Structural basis for Y2 receptor-mediated neuropeptide Y and peptide YY signaling

Neuropeptide Y (NPY) and its receptors are expressed in various human tissues including the brain where they regulate appetite and emotion. Upon NPY stimulation, the neuropeptide Y1 and Y2 receptors (Y₁R and Y₂R, respectively) activate G_I signaling, but their physiological responses to food intake are different. In addition, deletion of the two N-terminal Amino acids of peptide YY (PYY(3-36)), the endogenous form found in circulation, can stimulate Y₂R but not Y₁R, suggesting that Y₁R and Y₂R may have distinct ligand-binding modes. Here, we report the cryo-electron microscopy structures of the PYY(3-36)‒Y₂R‒G_i and NPY‒Y₂R‒G_i complexes.

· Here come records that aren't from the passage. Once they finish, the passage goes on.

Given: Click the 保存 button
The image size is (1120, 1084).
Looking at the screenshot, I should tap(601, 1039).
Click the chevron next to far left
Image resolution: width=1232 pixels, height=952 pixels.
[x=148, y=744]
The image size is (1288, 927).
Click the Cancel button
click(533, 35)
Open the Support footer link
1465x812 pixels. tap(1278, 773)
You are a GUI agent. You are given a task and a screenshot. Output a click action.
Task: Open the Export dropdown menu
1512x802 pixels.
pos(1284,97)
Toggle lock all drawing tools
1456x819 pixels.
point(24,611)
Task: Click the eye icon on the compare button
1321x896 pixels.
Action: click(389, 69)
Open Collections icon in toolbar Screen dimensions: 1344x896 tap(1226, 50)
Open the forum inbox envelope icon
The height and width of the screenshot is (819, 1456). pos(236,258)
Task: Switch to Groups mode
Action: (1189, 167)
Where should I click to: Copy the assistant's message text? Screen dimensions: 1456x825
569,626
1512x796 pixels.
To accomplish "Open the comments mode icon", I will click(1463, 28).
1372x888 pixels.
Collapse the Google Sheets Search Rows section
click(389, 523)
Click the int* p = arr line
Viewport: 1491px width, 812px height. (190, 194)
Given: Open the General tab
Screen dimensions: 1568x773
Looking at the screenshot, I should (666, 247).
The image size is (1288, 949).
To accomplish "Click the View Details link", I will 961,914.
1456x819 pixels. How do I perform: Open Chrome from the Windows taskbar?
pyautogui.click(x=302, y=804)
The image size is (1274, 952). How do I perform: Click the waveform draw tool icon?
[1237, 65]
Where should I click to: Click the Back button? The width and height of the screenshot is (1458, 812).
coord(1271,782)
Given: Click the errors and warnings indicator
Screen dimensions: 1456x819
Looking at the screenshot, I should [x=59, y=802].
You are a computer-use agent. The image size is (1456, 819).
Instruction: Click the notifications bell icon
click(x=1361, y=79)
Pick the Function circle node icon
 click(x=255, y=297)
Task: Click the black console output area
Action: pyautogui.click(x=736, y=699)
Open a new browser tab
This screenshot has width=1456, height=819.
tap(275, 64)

Using cell-based assays, molecular dynamics simulations, and structural analysis, we revealed the molecular basis of the exclusive binding of PYY(3-36) to Y₂R. Furthermore, we demonstrated that Y₂R favors G protein signaling over β-arrestin signaling upon activation, whereas Y₁R does not show a preference between these two pathways.

G protein signaling; G protein-coupled receptor; cryo-electron microscopy structure; neuropeptide Y; neuropeptide Y receptors; peptide YY; β-arrestin signaling.